## WHAT THE TASK ASKS
The reply should hold only the lines below beginning at the one with "The height and" and ending at the one with "You are a GUI", copied exactly, with every picture left out.

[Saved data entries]
******************************

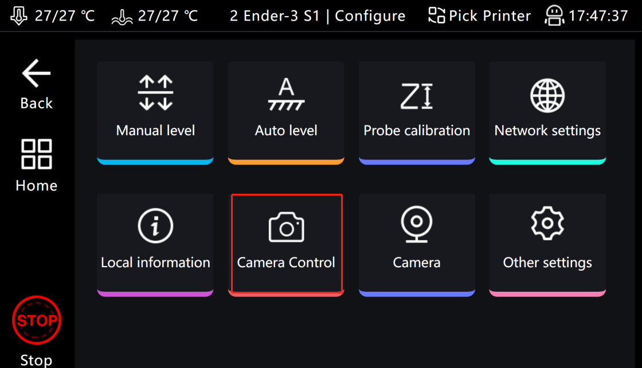Select the Probe calibration Z icon

pos(417,95)
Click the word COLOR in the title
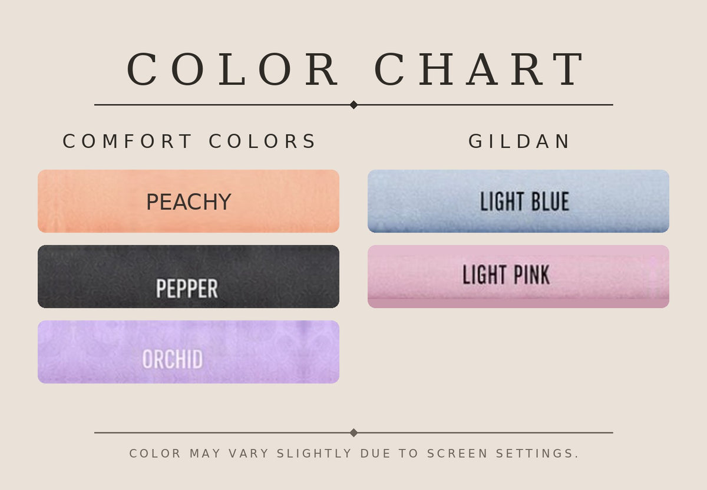The image size is (707, 490). point(233,69)
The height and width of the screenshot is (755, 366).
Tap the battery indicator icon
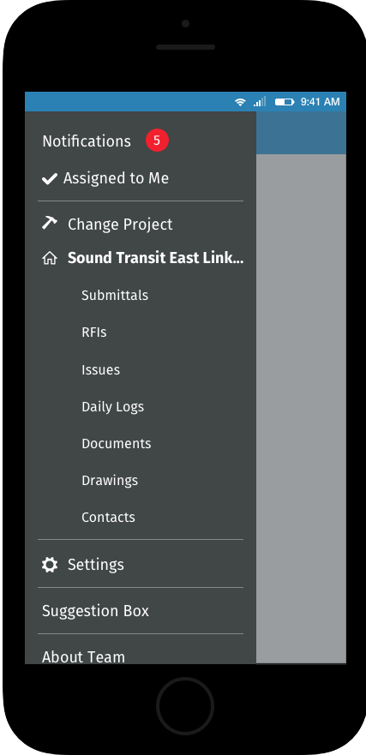coord(285,102)
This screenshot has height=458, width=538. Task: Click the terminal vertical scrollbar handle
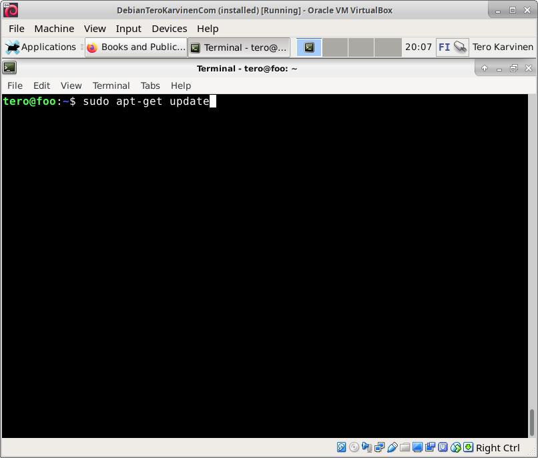(532, 422)
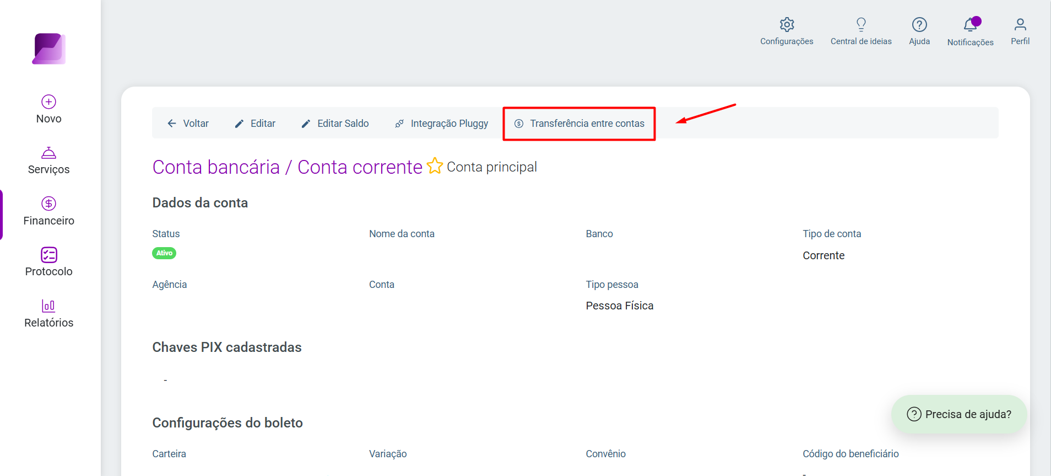Screen dimensions: 1051x476
Task: Click the Precisa de ajuda? button
Action: coord(959,414)
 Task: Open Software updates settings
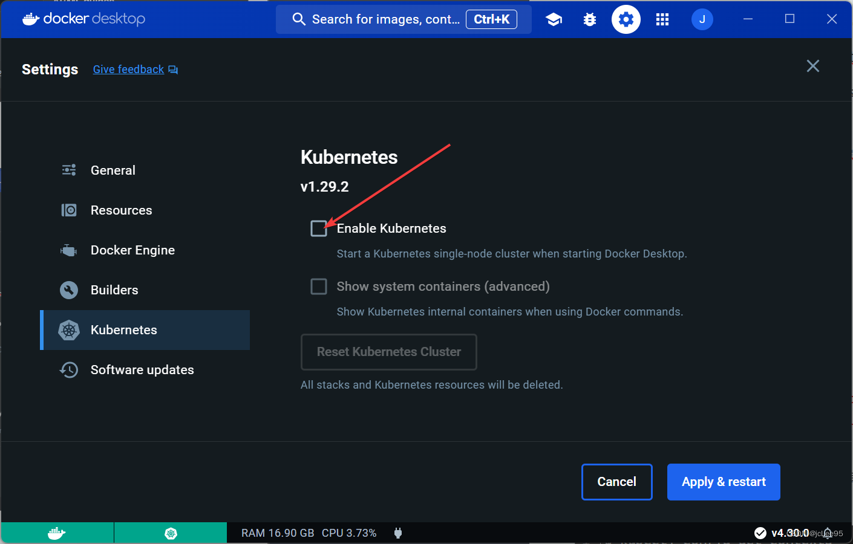(x=142, y=369)
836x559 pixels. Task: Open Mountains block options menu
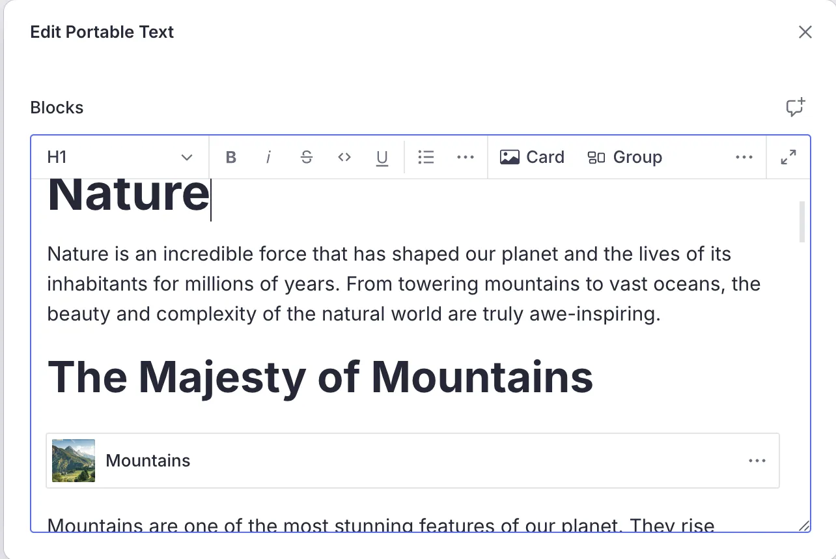[x=757, y=461]
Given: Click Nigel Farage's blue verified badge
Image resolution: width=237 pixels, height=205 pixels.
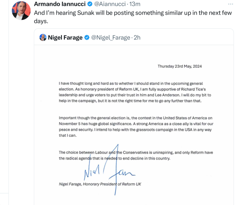Looking at the screenshot, I should point(87,38).
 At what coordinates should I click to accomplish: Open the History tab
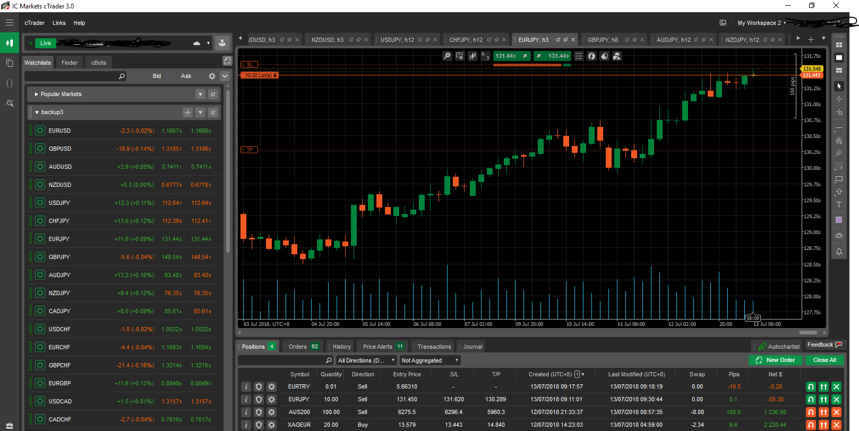pyautogui.click(x=341, y=347)
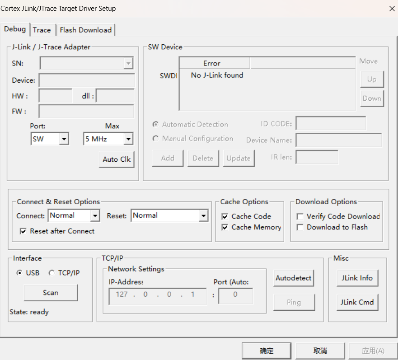Switch to the Trace tab
Image resolution: width=398 pixels, height=360 pixels.
[x=42, y=30]
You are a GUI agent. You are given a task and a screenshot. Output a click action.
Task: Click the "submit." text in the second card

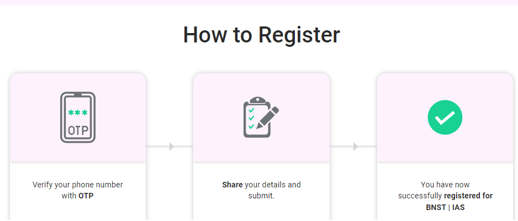click(261, 196)
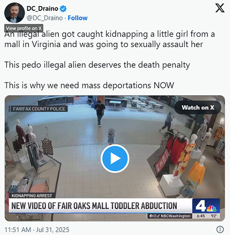
Task: Click the NBCWashington social handle label
Action: coord(170,216)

******************************

## OUTPUT OF THE TASK
The height and width of the screenshot is (755, 366).
Tap the battery indicator icon
coord(285,102)
This screenshot has height=458, width=538. Task: Click the terminal vertical scrollbar handle
(532, 422)
Screen dimensions: 1051x476
Task: Click the Precisa de ajuda? button
Action: coord(959,414)
 Task: Open Software updates settings
(x=142, y=369)
836x559 pixels. Task: Open Mountains block options menu
[x=757, y=461]
Given: Click Nigel Farage's blue verified badge
Image resolution: width=237 pixels, height=205 pixels.
Looking at the screenshot, I should point(87,38).
 At what coordinates should I click to accomplish: Open the History tab
pyautogui.click(x=341, y=347)
Switch to the Trace tab
Image resolution: width=398 pixels, height=360 pixels.
[x=42, y=30]
You are a GUI agent. You are given a task and a screenshot. Output a click action.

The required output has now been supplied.